Contents

Reactive Event Sourcing in Java, Part 7: Read Model

Andrzej Ludwikowski

13 May 2022.6 minutes read

Reactive Event Sourcing in Java, Part 7: Read Model webp image

So far, all 6 posts of the series about implementing Reactive Event Sourcing solutions in Java focus mostly on the write (command service) side. It's time to switch to the read (query service) side of the CQRS pattern.

Let's start with a business need. We would like to find all cinema shows that have some available seats. Currently, there is only a single method to retrieve the Show aggregate by a given id: ShowService#findShowBy(ShowId showId). If you are used to solutions like Spring Data, JPA, or something similar, then implementing such a new feature will be a very straightforward task. At least in a CRUD application where the same model is used for writes and reads. In CQRS, these are completely separated and independent models. As far as it's perfectly fine to implement CQRS without Event Sourcing there is one major problem with this kind of implementation. Usually, it looks like this:

cqrs

  1. Save the state to the DB.
  2. Publish events with state change information. There could be a lot of possible implementations. The most common is the YOLO style - emit the event on the best effort basis. The expected should be some variation of the transactional outbox pattern.
  3. Process the events and update read models.
  4. Handle the query and read from read models.

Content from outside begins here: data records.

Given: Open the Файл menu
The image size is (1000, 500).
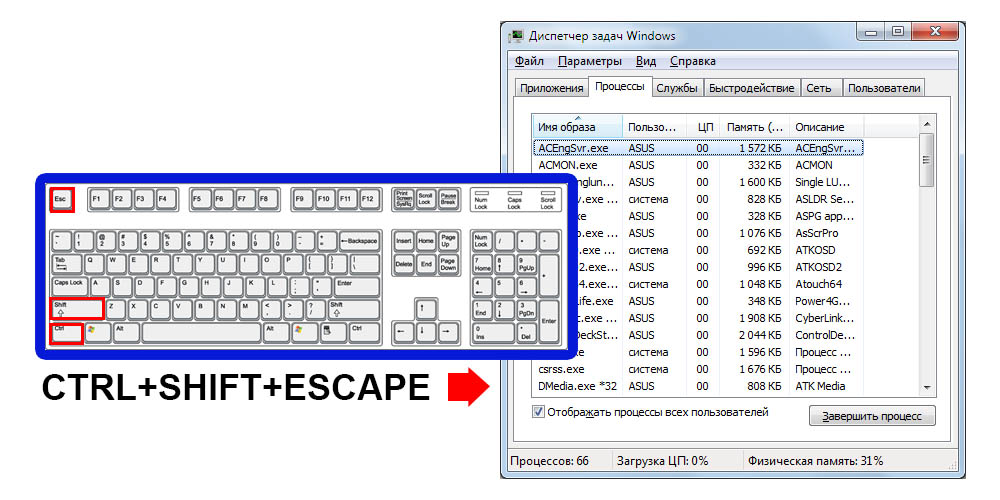Looking at the screenshot, I should (529, 62).
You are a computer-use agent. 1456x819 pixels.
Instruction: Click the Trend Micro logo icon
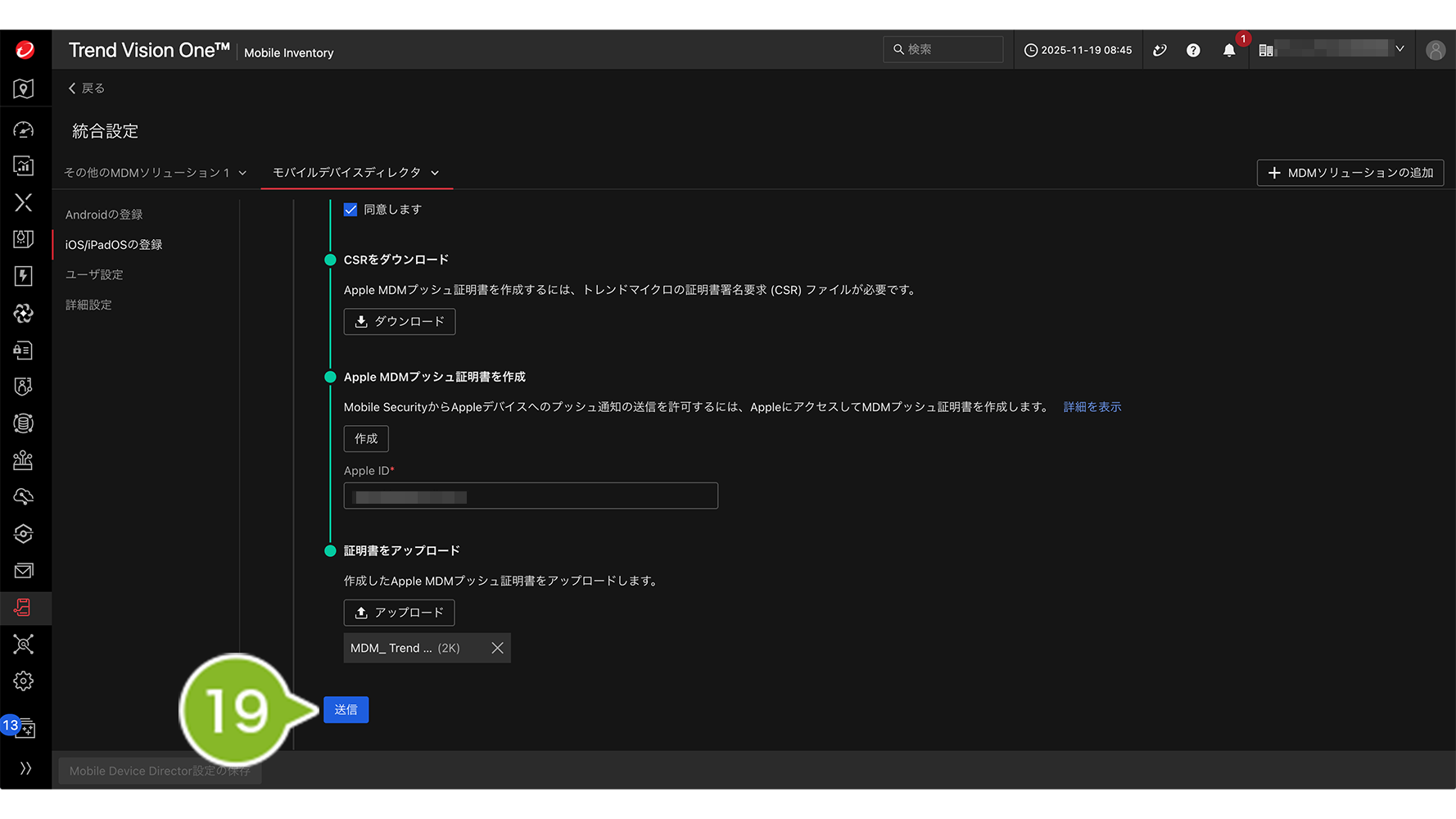pyautogui.click(x=25, y=50)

It looks like an Event Sourcing diagram, don't you think? No, this is only a CQRS implementation and the problem with this approach is that state and events are not connected to each other. We need to be very careful and emit all information about the state changes in the form of events. Otherwise, our read models won't be correct. In other words, we need to support two sources of truth: the state and events. From my experience, this creates a very dangerous possibility that someone, sooner or later, will forget to update the second source of truth - events. That's the problem when events are second-class citizens. Let's change this diagram a bit.

event-sourcing-with-cqrs

  1. Save only events to the database.
  2. Read events to recreate the state.
  3. Process the events and update read models.
  4. Handle the query and read from read models.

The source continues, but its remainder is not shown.